What is being asked: Starting with the line with "Task: Click the Download to CPU icon" in the entries below and going on through the line with "Given: Select the top teammate portrait icon", output every line exactly and nothing more. No pictures.

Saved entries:
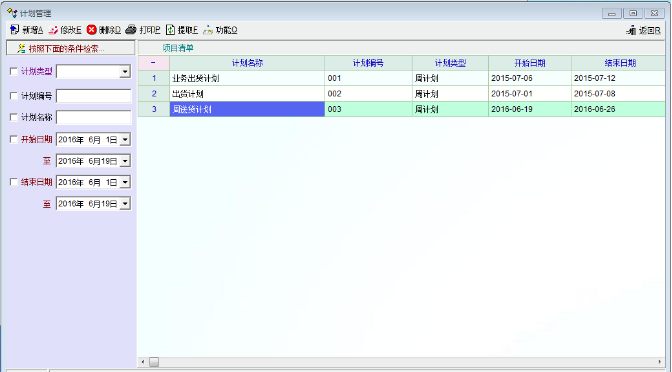The height and width of the screenshot is (372, 672).
Task: Select the 业务出货计划 row
Action: (x=402, y=78)
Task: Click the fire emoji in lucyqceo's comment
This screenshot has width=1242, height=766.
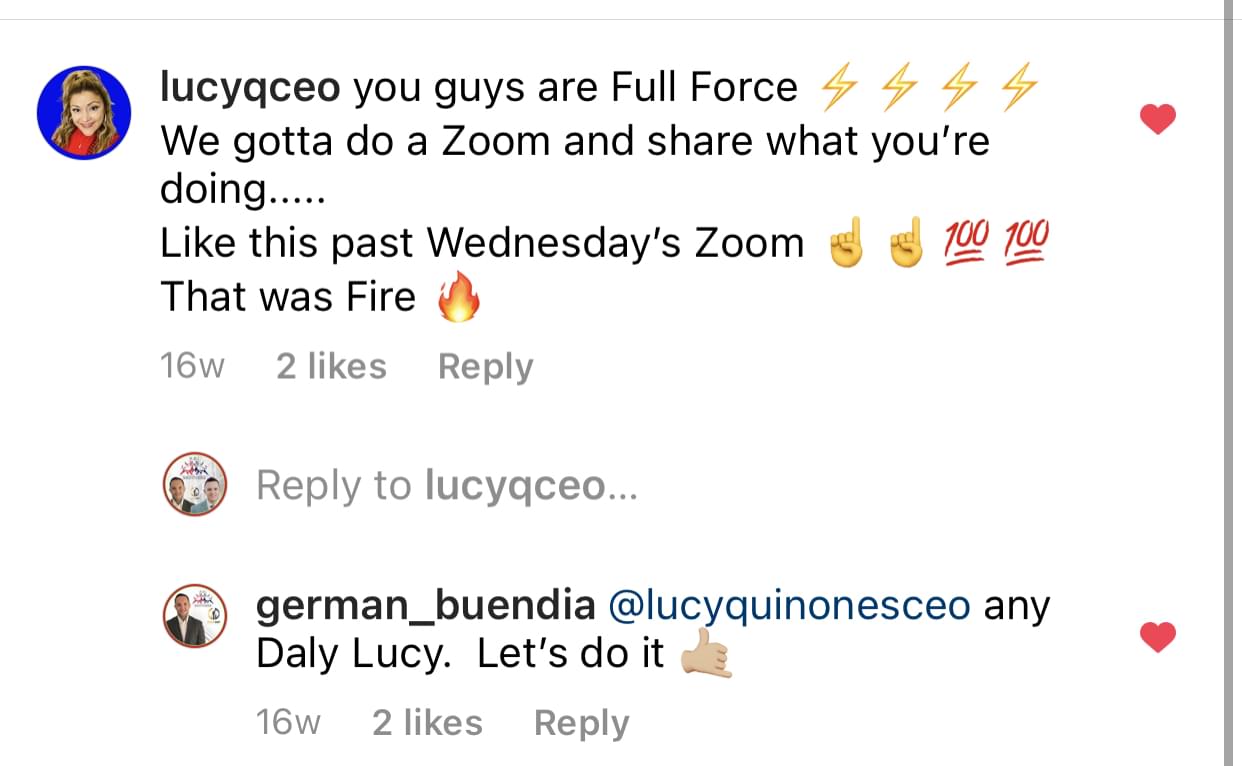Action: tap(460, 298)

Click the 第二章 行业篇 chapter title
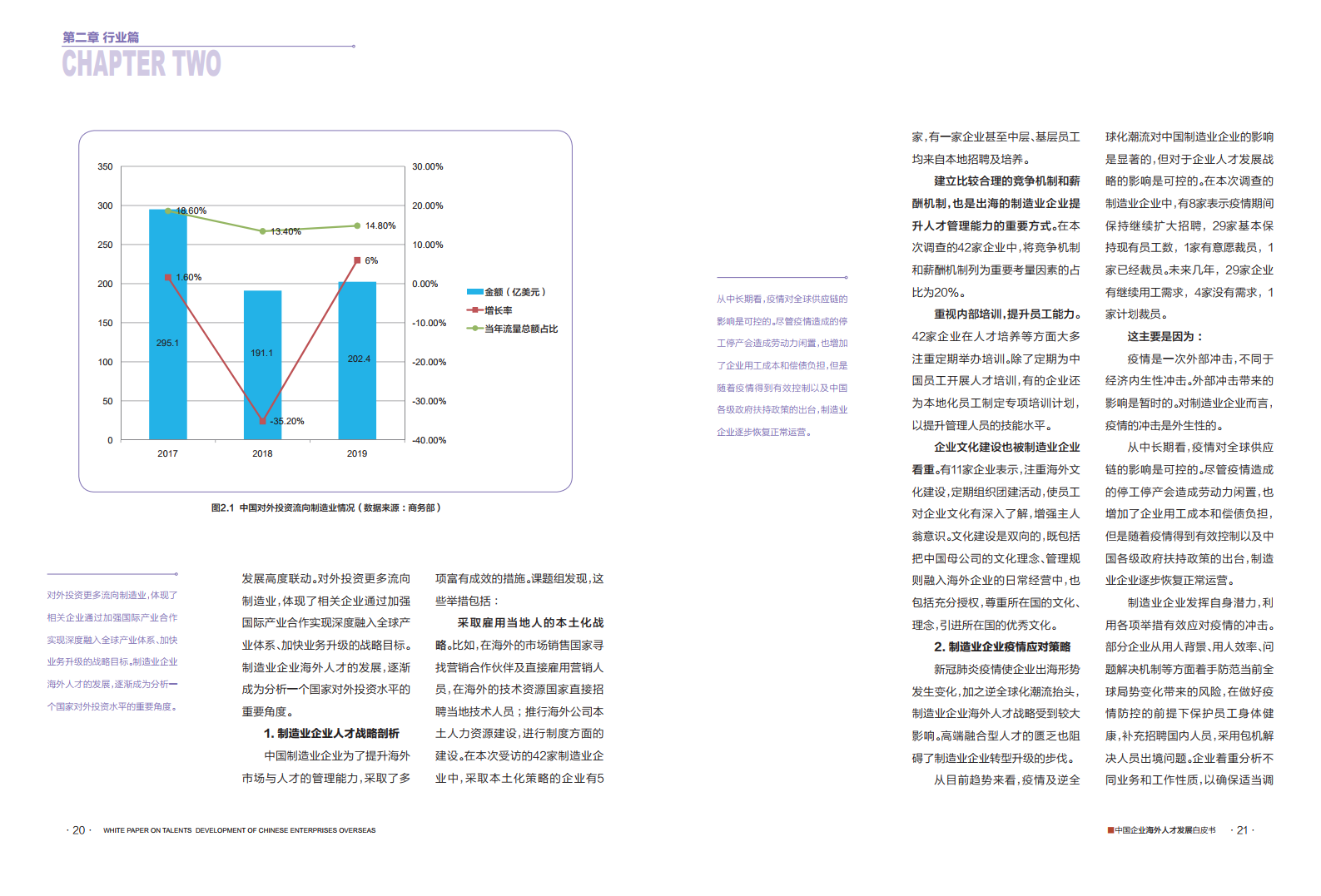click(101, 37)

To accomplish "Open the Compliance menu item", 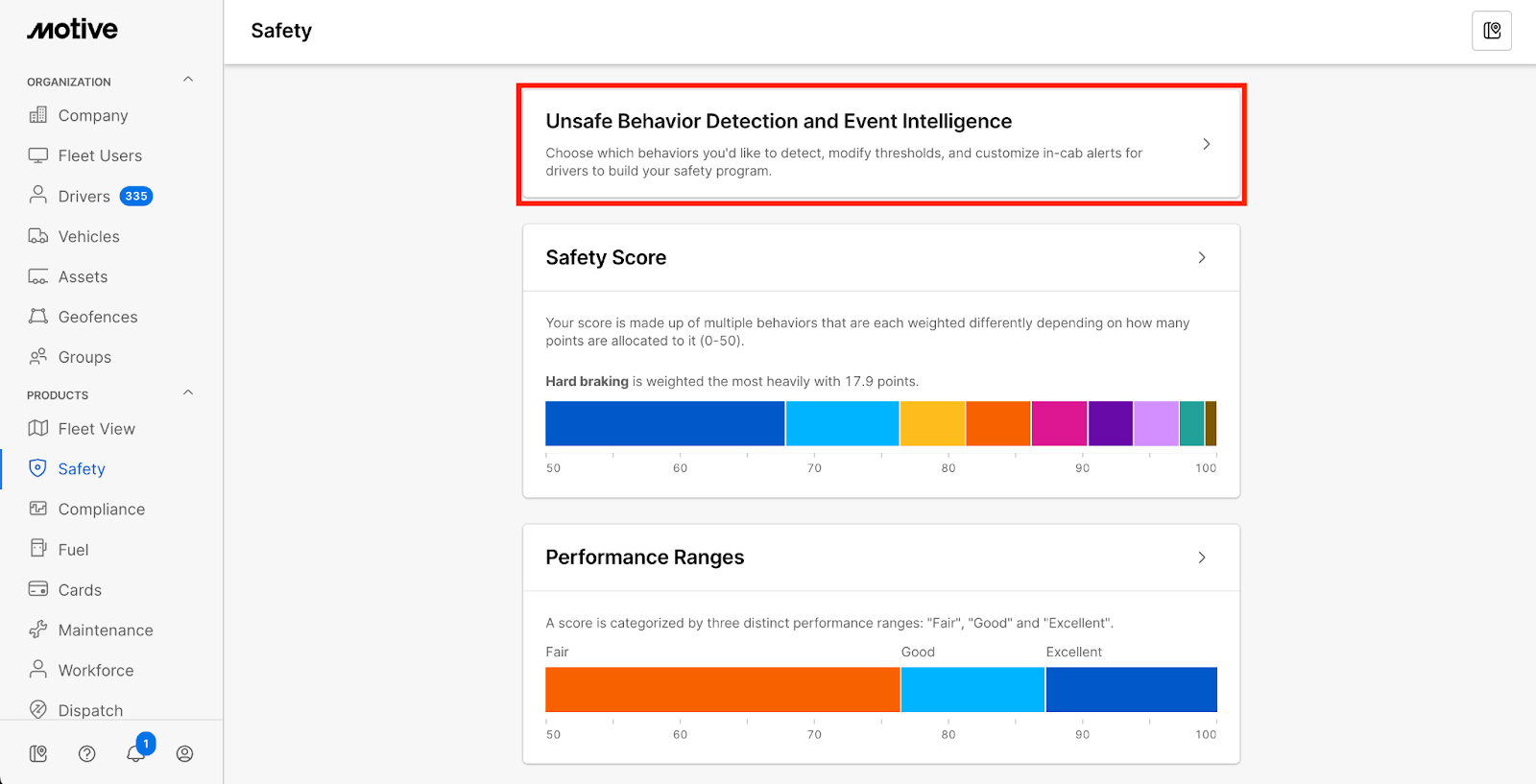I will pos(101,510).
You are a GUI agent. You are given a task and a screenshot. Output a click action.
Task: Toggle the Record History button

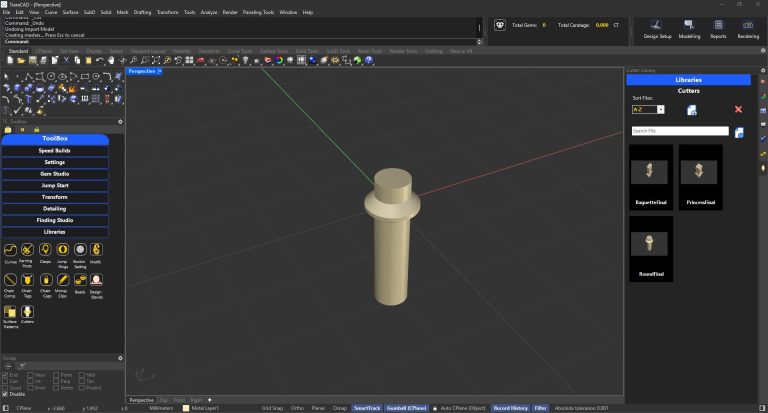[510, 408]
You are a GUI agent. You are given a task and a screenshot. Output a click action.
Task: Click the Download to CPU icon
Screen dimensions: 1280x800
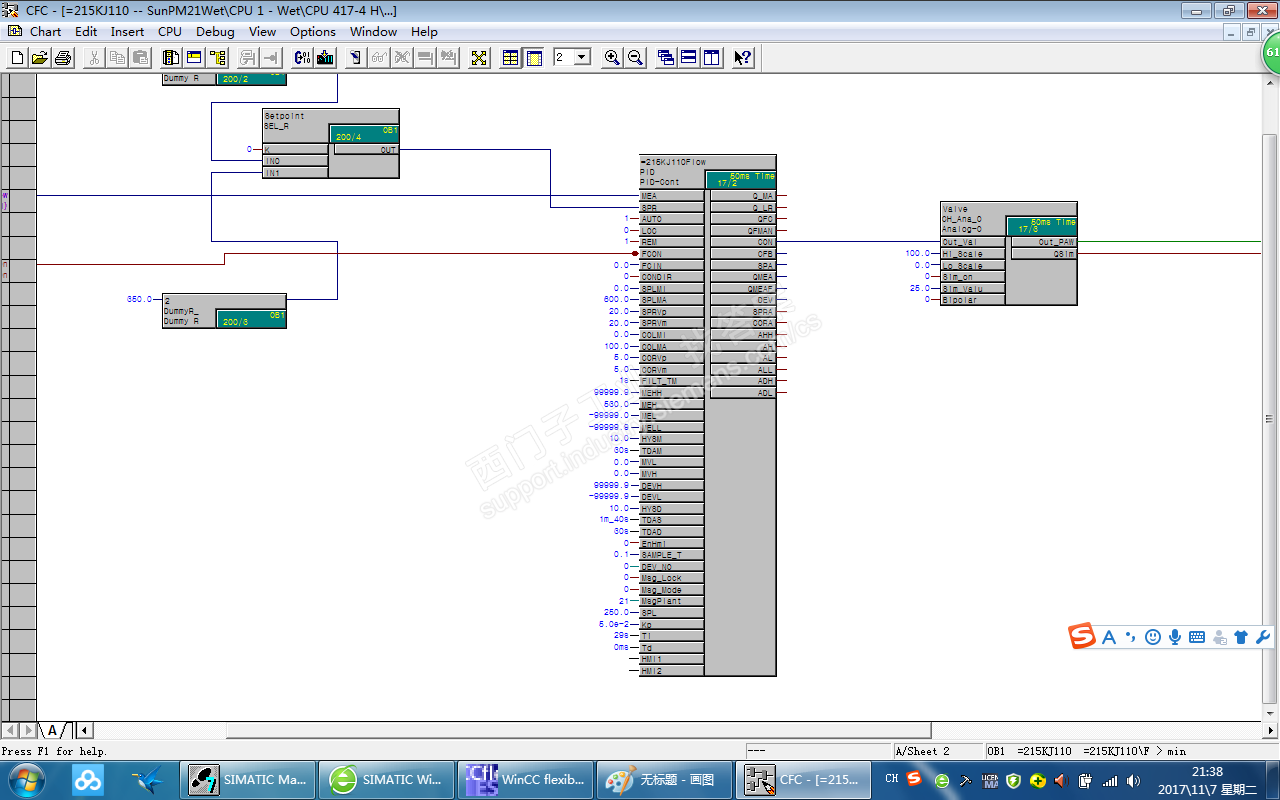point(325,58)
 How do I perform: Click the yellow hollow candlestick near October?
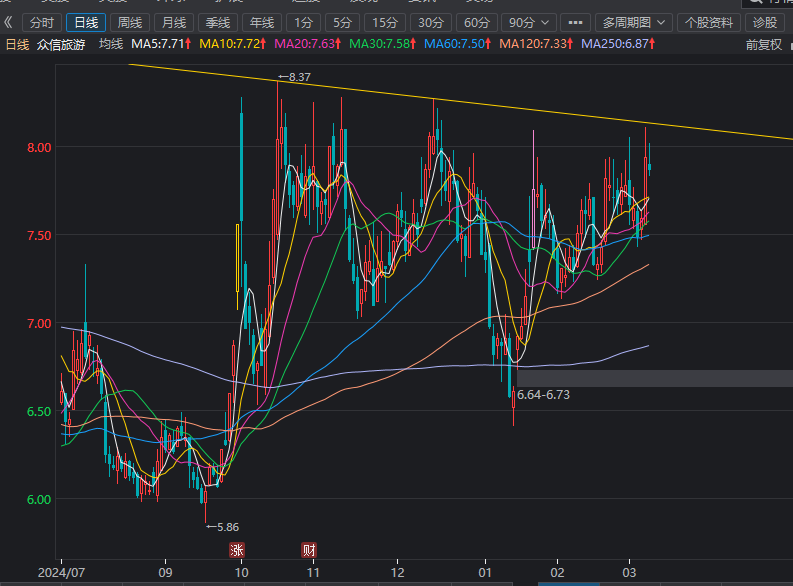(237, 257)
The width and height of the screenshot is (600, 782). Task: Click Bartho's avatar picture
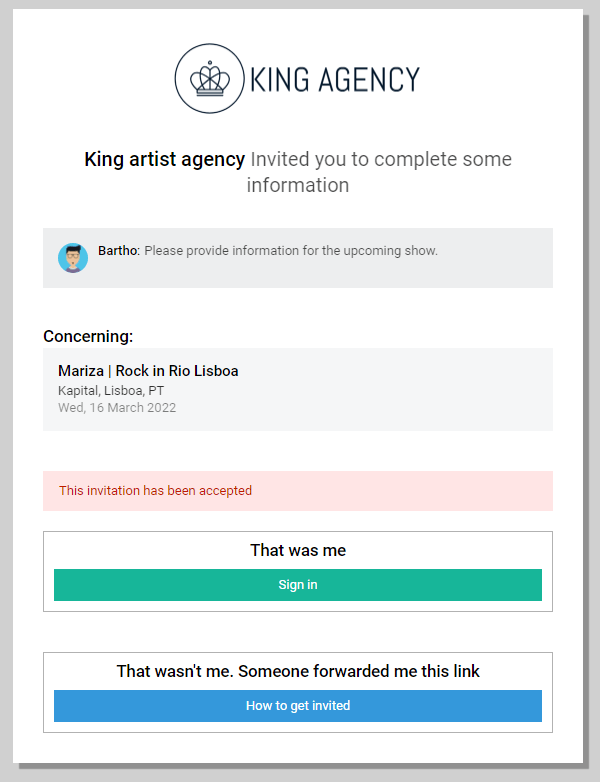73,258
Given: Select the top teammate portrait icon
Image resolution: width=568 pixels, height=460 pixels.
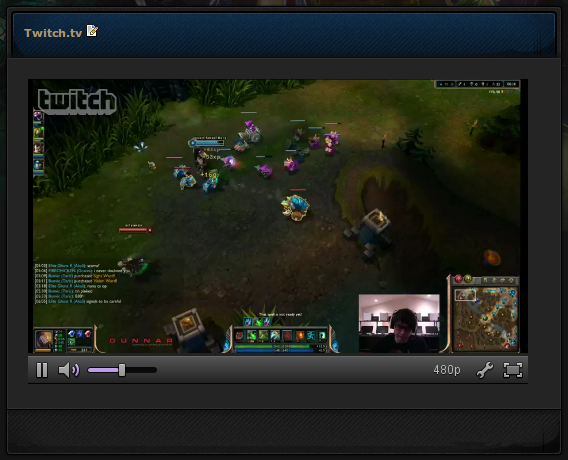Looking at the screenshot, I should click(38, 117).
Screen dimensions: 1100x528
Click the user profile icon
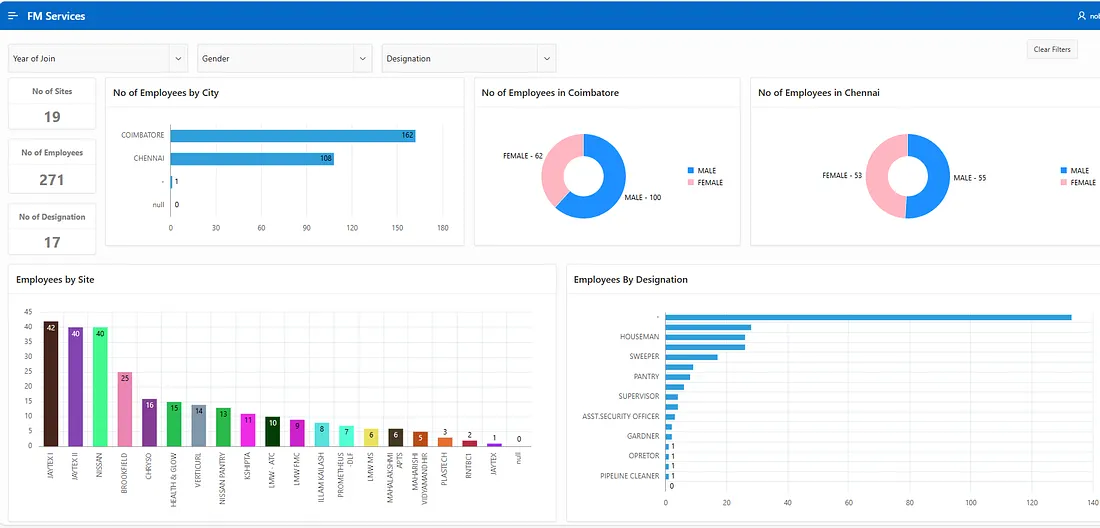(x=1081, y=16)
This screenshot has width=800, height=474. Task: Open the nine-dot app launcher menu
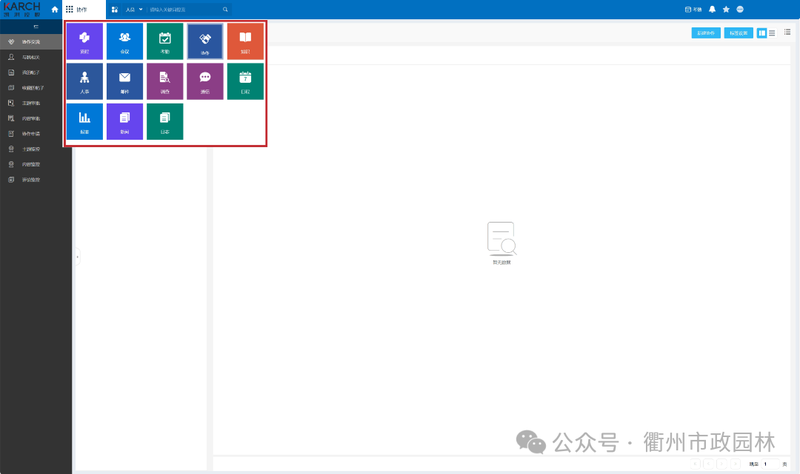click(x=69, y=9)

Result of the task:
Task: Click the Download to CPU icon
Screen dimensions: 1280x800
point(325,58)
 How do I perform: Click the yellow hollow candlestick near October?
(237, 257)
The width and height of the screenshot is (600, 782). Task: Click Bartho's avatar picture
73,258
Given: Select the top teammate portrait icon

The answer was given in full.